3 men sentenced to federal prison for smuggling assault rifles

LAREDO, Texas — Two Mexican nationals and a resident of Laredo were sentenced on Tuesday to federal prison for conspiring to smuggle assault rifles into Mexico, announced U.S. Attorney Kenneth Magidson, Southern District of Texas.

The investigation was conducted by the following federal agencies: U.S. Immigration and Custom Enforcement's (ICE) Homeland Security Investigation (HSI); the Bureau of Alcohol, Tobacco, Firearms and Explosives; and U.S. Customs and Border Protection (CBP).

On Nov. 8, U.S. District Judge Diana Saldana handed down the sentences. Miguel Ramos-Ramos, 37, and Rafael Antonio Garza-Martinez, 48, two Mexican truck drivers living in Nuevo Laredo, Mexico, were each sentenced to 12 months and a day in federal prison for their roles in the conspiracy to smuggle four AR-15 assault rifles. Ramos-Ramos hired Garza-Martinez and also acted as a lookout. According to court documents, federal undercover agents posed as firearms traffickers and met with Garza-Martinez in Laredo on June 10, 2011. The agents then provided Garza-Martinez an unloaded AR-15 assault rifle wrapped in a towel and three rifle cases which, unbeknownst to him, were empty. The men were arrested immediately thereafter. In handing down the sentences on Nov. 8, Judge Saldana noted that although the truck drivers could be considered low-level workers, they were still important members of the trafficking organization.

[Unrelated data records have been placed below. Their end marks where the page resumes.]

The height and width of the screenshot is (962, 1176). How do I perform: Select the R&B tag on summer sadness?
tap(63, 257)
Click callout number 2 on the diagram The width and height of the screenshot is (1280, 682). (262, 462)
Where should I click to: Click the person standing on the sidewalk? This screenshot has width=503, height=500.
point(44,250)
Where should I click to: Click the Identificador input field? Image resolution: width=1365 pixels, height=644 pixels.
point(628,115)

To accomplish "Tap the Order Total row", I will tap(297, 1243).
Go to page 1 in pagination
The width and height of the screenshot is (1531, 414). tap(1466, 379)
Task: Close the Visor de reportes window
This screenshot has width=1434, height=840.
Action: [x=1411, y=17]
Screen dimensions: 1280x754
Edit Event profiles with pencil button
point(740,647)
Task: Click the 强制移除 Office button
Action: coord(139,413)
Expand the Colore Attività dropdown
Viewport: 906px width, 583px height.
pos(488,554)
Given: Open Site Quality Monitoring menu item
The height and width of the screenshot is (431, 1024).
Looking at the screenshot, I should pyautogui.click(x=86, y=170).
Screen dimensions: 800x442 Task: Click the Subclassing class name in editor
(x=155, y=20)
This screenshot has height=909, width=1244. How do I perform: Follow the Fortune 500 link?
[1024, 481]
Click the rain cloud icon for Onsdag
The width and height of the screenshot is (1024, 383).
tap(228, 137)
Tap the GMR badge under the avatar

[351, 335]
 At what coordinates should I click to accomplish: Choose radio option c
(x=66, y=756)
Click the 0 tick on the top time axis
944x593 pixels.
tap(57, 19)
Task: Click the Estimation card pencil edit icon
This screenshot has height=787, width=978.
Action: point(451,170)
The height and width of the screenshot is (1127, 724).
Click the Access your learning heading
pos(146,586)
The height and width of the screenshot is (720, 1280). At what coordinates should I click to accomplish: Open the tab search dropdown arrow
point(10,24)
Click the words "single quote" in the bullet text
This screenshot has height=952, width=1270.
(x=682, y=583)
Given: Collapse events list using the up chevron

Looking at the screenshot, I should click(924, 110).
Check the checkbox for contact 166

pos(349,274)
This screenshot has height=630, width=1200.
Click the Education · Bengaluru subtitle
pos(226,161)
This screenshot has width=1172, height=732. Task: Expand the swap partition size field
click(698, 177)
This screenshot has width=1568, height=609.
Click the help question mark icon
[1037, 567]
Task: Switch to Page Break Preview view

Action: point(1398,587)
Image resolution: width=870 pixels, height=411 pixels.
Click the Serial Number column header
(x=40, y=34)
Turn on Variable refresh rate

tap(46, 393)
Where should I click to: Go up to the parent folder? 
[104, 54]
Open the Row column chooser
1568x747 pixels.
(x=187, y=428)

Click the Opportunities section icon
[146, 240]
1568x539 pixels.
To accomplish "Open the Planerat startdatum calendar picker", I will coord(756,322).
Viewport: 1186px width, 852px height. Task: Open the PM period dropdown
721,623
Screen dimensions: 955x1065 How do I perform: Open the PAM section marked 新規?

Another member of the conspiracy, Juan Antonio Villatoro, 24, of Laredo, was also sentenced on Tuesday. Villatoro received a sentence of 36 months for obtaining more than $38,000 in one day to purchase firearms to be smuggled into Mexico and for recruiting various "straw purchasers" of firearms. Federal law requires purchasers of firearms to certify in writing that the firearm is not being purchased for someone else. Persons who buy firearms for others, but certify otherwise, are known as "straw purchasers."

All three pleaded guilty on Aug. 15, 2011. The defendants have been in custody since their arrests. They will remain in custody pending transfer to a Bureau of Prisons facility to be determined in the near future. Following their release from prison, all three men will serve a three-year term of supervised release.

Assistant U.S. Attorney Homero Ramirez, Southern District of Texas, is prosecuting this case.